迷宮フリーパス

第36話 

 俺とちびっこ、ジェンマ先生が召喚されたのはモータル聖教国っていう異世界の国だ。何でも異世界人は手っ取り早く強力な戦士に育て上げる事が出来るため、自分達の野望の手駒にする為にクラスごと召喚されたらしい。

 召喚を行った張本人はアプリリー猊下ってヤツなんだが、自分が国王に変わって国を牛耳りたいとか、そんな感じらしいぞ。で、俺達は見事にそれに巻き込まれた訳だ。


 とりあえずの目的は、ジェンマ先生はクラスメイトを助ける。ちびっこは、う~ん、天才の考える事はよくわかんねえけど、俺達に対する仲間意識ってヤツかな?

 俺は、そうだな。ジェンマ先生もちびっこも、俺と同じナノマシン人間になる事を決意してくれた信用できる人間だと思ってる。だから彼女達に協力して、守ってやるかな。


 そしてもう一人、ヴェスパ。

 彼女は俺達に先んじる事十年前、やはりアプリリーによって集団召喚された中の一人だ。その時の仲間達は全員死亡し、生き残ったのは彼女だけ。それからはアプリリーに復讐する為に冒険者として腕を磨き、今では聖教国の中でも数人しかいない、特級冒険者だ。

 どうやら彼女は地球とはまた別の世界から召喚されたみたいだけど、ジェンマ先生の目的であるクラスメイトの救出と、自分のアプリリー殺害という目的は利害が一致するので俺達と行動を共にしている。そんな感じかな。

 まあ、そのあたりは多くを語ってくれないんで、推測の域を出ないトコもあるんだけど。


 そんな俺達が訪れているのはプラギー市。人口一万五千人くらいが集まっていて結構デカい。この国じゃ一万~三万くらいで中小都市、五万以上になると大都市って事らしい。ちなみに聖都が二十万人、王都が四十万人だそうだ。


 で、俺達はこのプラギー市を拠点にして冒険者活動をしようって事にしたんだが、それは少し離れた場所にある迷宮ってやつが主な理由だ。

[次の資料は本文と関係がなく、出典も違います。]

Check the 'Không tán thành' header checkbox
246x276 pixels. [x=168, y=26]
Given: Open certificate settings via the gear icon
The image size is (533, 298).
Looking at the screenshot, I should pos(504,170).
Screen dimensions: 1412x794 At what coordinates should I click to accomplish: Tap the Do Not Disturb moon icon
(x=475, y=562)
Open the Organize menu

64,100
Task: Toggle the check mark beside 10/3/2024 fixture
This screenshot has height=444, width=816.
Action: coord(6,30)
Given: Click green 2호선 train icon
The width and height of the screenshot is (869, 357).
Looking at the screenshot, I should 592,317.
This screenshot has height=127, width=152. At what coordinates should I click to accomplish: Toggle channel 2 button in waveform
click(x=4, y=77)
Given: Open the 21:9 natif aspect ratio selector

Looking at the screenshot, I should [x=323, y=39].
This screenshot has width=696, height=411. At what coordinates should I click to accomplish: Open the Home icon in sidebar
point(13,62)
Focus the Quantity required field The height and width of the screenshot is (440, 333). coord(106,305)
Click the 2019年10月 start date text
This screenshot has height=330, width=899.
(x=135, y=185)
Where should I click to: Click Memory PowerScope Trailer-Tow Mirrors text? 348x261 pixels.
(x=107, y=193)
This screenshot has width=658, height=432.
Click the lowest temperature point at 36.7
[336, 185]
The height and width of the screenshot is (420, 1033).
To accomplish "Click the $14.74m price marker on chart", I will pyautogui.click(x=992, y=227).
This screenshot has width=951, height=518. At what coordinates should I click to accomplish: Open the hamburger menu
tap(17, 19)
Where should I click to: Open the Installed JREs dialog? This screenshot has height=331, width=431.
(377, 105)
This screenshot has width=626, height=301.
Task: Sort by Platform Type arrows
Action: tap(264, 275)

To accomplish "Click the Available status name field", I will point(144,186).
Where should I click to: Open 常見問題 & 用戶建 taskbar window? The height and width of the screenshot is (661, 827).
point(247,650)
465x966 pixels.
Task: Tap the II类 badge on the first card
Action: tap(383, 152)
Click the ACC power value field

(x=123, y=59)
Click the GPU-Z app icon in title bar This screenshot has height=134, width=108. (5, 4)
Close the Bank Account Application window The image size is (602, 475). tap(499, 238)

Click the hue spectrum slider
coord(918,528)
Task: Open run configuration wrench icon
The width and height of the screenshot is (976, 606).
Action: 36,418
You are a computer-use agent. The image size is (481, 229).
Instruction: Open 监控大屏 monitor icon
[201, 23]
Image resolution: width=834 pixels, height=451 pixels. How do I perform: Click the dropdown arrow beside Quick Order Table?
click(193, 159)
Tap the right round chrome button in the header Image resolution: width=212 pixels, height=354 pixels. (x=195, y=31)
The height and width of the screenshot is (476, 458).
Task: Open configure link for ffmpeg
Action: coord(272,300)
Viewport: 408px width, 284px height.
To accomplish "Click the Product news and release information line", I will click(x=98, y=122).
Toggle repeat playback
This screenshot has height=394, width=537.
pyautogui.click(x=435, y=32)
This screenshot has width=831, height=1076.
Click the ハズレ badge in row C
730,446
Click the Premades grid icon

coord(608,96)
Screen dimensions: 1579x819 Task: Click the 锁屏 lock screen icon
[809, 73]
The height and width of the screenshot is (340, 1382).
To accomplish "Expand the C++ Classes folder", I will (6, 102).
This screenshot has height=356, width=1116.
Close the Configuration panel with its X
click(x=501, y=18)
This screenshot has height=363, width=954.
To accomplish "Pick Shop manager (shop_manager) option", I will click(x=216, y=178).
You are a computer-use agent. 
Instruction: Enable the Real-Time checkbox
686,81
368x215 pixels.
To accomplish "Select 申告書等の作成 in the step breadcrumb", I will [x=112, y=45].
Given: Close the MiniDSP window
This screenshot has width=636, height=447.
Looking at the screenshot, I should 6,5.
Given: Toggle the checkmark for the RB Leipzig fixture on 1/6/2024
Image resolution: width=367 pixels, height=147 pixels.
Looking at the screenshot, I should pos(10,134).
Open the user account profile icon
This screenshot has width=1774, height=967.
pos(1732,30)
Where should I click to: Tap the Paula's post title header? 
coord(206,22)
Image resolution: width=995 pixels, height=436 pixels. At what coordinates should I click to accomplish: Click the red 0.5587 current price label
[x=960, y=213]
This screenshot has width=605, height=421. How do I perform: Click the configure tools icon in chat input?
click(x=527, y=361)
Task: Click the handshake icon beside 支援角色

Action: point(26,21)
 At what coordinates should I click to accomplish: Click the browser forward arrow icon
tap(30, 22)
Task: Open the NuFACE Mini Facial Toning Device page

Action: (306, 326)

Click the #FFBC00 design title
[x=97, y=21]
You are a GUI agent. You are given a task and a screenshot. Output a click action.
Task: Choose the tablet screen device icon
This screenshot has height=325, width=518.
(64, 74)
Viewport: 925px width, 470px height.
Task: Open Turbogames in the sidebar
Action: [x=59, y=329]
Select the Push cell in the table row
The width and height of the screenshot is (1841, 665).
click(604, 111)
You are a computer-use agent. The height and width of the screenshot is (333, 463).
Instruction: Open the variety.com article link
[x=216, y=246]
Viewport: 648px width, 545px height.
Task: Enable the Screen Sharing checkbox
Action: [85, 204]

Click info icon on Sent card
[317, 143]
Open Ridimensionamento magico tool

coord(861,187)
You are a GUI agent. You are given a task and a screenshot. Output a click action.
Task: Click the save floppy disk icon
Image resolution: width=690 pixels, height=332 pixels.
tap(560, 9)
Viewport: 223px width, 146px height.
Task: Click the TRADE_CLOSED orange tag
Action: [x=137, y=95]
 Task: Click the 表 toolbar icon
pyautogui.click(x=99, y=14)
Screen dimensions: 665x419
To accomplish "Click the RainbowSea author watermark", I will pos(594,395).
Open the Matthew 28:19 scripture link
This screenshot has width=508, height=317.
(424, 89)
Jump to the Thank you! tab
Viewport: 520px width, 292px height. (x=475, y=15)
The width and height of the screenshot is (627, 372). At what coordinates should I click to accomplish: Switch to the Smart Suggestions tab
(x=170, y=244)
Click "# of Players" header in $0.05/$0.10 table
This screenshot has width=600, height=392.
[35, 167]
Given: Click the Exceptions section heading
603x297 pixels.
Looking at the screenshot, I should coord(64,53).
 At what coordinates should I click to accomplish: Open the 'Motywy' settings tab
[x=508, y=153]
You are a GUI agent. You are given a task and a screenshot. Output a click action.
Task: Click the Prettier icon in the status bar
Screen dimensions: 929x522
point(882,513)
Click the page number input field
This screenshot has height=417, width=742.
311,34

 迷宮には強力な人型のバケモノや魔獣が出る。そこで冒険者としての腕を磨くのと、あともう一つ。お宝だ。どういう訳か分からねえけど、迷宮の中にはお宝がたくさん眠っているらしい。質はピンキリで、そこらで売ってるようなモノから国宝級まで様々だ。ヴェスパが持ってる魔法鞄も、迷宮で手に入れたらしいな。

 俺達も上質な武器や防具、それにお宝を求めて迷宮に潜りながら、腕を磨くって訳だ。何しろアプリリーに対抗するってんだから強さはいくらあっても足りないし、アプリリーを潰す為に国王派を味方に付ける為にもそれ相応の実力は必要だからな。





「パーティ『ナノ』ですね……え?」


 プラギーの冒険者ギルドへ寄った俺達は、まずはここを拠点に活動する為にギルドへ面通ししに行ったんだけどさ、そこの受付のお姉さんが俺達の名簿を見て二度見。


特級プラチナ上級ゴールド、それに中級シルバーが二人ですか!?」


 そんなデカい声でお姉さん……

 ほら、ホールにいる他の冒険者達の視線が集まっちゃうじゃん。


「しかも『隻眼のヴェスパ』さんじゃないですか!」


 ヴェスパの名前を聞いて冒険者達がさらにざわつく。


「え? でもヴェスパさんがリーダーじゃないんですか?」

「ああ、アタイがお願いしてこのパーティに入れてもらってンだ。リーダーはここにいるタクトだよ」

「タクトっす。よろしく」


 ここでもまた冒険者達が騒ぎ出す。隻眼のヴェスパと言えばかなり名の知れた存在のようで、そんな彼女がお願いしてまで加入するパーティって一体何モンの集まりだ、と。

 そんなハードル上げんなよヴェスパ。俺たちゃまだ素人に毛が生えた程度なんだからさ。


「それでさ、この辺りでいい宿紹介してくんねえかな? アタイらが定宿にしたいんだ。それなりのクオリティで頼むよ」


 手慣れた感じでヴェスパが話を進めていくので、完全に俺達はお任せして様子を見ているだけ。その間にギルドの中を眺めてみる。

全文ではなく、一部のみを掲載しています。